### Excerpt provided
============================================================
EuroCitizens: How is Brexit going to affect the music industry?
MK: I came to Spain in the early nineties, before EU directives on free movement came into force. That changed the whole music business. Suddenly, bands could move around freely, play concerts anywhere in the EU and sell their merchandise with no problems. Since then, for UK bands, virtually all Europe has been an open market. It costs the same for a group to play in Milan as in Manchester, or in Alicante as in Aberdeen. The single market has thus given British music a huge competitive advantage.
EuroCitizens: So what will happen with a hard Brexit and the UK's departure from this single market?
MK: All these advantages will be lost overnight and we may go back to the bad old days of visas and work permits. This will dramatically hit touring which is now the main source of income for most
EuroCitizens: You are a member of independent music associations such as IMPALA, UFI and WIN. Have you had any reaction from the UK government about your concerns?
MK: Frankly, they just don't seem to know what is going to happen and we have received no clear answers. As with their dealings with citizens' groups like EuroCitizens and British in Europe, all our contacts with them have been cloaked in secrecy. Things are not looking good.
EuroCitizens: As a UK national living in the EU, are you worried about your own future?
MK: I'm married to a Spaniard and my children have Spanish nationality, so I'm not worried about my personal future in this country. I always have the option of applying for Spanish nationality. However, since Brexit my eldest son has decided not to study at a UK university due to the uncertainty that has arisen. I also know several young Britons in Spain who have not lived here very long and who may have to go back to the UK after Great Britain leaves the EU.
============================================================
### Work order 1
Please reproduce a passage from the interview, beginning at the words "MK: I came to" and stopping after "this single market?".
### Work order 2
According to the interview, when did MK come to Spain?
### Work order 3
Decide whether each statement agrees with the interview, answering yes or no and quoting the words that settle it: (a) MK's children have Spanish nationality. (b) MK's eldest son has chosen to study at a UK university. (c) The UK government has given the independent music associations clear answers.

### Excerpted data
============================================================
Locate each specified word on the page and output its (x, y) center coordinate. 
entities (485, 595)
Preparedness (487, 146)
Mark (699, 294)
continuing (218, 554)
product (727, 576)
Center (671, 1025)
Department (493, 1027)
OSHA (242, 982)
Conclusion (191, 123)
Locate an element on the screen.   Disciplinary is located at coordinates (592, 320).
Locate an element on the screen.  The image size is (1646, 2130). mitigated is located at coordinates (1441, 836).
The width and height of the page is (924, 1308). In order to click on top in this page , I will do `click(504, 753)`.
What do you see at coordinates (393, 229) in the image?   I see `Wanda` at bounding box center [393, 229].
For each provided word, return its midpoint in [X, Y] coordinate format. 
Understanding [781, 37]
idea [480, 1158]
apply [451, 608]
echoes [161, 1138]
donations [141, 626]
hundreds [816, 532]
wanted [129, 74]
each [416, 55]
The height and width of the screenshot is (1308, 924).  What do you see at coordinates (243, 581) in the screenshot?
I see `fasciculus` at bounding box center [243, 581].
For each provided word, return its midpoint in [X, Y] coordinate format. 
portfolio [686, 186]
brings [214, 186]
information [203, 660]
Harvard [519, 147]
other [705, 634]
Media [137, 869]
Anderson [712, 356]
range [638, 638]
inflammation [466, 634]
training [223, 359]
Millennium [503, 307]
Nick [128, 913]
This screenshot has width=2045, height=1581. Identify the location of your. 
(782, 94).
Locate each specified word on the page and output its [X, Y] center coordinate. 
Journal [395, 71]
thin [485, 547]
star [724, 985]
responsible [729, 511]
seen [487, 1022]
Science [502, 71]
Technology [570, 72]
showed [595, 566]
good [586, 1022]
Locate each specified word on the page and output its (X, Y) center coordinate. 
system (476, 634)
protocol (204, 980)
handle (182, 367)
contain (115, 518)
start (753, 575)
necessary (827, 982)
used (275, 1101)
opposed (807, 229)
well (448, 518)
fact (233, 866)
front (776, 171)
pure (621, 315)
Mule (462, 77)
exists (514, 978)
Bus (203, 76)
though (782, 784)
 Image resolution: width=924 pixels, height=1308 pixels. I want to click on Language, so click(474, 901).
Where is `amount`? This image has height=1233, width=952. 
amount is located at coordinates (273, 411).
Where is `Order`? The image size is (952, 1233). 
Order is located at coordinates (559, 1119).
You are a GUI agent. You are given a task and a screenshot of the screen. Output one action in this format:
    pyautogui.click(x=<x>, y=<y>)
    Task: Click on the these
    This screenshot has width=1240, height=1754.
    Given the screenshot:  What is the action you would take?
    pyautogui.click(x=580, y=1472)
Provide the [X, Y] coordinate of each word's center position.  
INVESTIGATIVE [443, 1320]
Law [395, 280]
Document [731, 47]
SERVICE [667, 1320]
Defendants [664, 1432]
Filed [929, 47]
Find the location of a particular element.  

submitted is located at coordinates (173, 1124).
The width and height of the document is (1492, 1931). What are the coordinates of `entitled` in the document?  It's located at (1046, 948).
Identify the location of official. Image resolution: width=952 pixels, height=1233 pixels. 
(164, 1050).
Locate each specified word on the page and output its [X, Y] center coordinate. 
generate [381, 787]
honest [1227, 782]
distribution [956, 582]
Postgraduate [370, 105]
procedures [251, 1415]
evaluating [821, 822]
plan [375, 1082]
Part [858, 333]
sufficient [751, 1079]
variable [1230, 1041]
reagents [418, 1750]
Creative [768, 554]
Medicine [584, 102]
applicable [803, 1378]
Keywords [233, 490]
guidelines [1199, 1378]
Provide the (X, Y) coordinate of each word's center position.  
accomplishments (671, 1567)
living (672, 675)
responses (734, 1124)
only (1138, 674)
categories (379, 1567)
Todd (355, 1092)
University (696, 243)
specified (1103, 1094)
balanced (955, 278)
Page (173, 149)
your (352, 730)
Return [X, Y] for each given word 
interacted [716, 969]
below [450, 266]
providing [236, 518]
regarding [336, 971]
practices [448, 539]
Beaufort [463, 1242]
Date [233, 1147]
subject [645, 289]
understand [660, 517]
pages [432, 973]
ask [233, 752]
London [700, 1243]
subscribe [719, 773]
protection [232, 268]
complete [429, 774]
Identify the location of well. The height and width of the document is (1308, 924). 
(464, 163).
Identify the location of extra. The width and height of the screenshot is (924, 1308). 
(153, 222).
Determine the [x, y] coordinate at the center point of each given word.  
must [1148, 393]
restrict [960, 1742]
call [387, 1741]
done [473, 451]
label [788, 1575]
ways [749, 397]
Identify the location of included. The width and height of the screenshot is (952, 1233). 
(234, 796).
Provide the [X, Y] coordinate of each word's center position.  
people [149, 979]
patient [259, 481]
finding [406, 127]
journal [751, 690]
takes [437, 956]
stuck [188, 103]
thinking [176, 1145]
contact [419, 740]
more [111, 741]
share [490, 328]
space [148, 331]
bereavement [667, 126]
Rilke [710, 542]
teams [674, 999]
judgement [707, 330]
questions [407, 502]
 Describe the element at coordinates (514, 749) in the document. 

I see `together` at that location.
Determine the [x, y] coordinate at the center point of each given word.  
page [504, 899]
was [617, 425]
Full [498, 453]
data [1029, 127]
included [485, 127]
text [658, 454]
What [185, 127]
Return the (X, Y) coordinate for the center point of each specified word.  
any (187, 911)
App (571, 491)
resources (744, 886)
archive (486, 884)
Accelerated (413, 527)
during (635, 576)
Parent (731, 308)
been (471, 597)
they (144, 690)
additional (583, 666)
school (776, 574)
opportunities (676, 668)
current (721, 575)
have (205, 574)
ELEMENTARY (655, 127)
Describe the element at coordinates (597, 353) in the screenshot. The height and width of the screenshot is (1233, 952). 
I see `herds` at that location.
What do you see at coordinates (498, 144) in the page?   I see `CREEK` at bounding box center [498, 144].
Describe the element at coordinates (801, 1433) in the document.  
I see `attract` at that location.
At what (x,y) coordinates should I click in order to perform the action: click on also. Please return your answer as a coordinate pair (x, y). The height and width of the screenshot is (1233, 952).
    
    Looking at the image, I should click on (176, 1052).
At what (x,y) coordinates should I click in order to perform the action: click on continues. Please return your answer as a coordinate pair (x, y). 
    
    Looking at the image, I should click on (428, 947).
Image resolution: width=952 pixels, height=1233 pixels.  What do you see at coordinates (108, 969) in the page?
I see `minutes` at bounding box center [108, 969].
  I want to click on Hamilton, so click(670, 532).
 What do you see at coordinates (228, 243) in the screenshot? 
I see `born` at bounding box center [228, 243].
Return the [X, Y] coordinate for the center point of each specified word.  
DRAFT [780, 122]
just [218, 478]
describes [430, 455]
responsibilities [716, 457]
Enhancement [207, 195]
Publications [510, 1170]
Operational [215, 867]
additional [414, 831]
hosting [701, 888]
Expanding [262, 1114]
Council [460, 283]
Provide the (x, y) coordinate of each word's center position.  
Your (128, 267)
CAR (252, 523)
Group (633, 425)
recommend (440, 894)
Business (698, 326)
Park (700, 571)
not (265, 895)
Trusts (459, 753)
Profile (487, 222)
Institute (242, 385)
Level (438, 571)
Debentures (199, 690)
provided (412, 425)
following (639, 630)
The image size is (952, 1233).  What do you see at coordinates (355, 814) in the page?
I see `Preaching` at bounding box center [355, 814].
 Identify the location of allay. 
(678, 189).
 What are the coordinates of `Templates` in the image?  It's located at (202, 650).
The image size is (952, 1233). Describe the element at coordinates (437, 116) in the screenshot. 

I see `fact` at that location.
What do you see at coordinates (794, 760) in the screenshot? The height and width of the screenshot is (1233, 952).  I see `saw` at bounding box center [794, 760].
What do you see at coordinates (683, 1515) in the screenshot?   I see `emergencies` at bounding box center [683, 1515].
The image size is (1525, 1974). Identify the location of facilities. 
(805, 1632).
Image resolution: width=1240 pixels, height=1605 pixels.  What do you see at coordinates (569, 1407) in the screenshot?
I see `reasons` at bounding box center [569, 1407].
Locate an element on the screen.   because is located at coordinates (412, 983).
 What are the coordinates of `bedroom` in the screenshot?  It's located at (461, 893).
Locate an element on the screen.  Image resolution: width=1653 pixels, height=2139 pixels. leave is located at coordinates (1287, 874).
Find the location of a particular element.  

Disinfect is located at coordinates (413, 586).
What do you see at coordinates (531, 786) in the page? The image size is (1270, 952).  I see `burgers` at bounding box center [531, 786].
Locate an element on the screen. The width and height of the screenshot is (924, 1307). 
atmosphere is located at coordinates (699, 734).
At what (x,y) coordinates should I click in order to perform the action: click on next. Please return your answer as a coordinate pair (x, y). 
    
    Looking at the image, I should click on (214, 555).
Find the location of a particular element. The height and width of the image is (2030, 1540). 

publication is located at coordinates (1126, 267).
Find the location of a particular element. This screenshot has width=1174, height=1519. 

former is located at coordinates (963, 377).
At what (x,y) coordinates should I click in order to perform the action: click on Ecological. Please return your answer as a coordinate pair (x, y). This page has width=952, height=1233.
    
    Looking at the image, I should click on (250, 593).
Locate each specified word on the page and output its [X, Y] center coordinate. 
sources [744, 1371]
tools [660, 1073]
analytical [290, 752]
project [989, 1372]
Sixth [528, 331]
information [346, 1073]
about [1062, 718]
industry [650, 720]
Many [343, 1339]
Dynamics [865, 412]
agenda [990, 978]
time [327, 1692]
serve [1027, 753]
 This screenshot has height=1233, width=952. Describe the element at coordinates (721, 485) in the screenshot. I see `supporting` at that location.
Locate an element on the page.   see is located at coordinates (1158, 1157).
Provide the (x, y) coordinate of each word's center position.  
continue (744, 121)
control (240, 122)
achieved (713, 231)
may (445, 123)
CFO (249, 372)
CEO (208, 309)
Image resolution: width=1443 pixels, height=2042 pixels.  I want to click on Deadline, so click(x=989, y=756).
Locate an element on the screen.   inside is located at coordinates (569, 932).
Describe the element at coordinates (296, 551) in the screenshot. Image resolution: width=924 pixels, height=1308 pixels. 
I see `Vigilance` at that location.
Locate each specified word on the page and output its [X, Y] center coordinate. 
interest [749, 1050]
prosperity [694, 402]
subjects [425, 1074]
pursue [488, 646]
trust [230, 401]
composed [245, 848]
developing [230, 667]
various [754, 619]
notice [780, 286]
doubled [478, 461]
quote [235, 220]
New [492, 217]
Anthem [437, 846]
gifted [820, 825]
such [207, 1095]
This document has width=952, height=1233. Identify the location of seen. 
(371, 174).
============================================================
### Written response 1
MK: I came to Spain in the early nineties, before EU directives on free movement came into force. That changed the whole music business. Suddenly, bands could move around freely, play concerts anywhere in the EU and sell their merchandise with no problems. Since then, for UK bands, virtually all Europe has been an open market. It costs the same for a group to play in Milan as in Manchester, or in Alicante as in Aberdeen. The single market has thus given British music a huge competitive advantage.
EuroCitizens: So what will happen with a hard Brexit and the UK's departure from this single market?

### Written response 2
In the early nineties, before EU directives on free movement came into force.

### Written response 3
(a) Yes: "my children have Spanish nationality"
(b) No: "my eldest son has decided not to study at a UK university"
(c) No: "we have received no clear answers"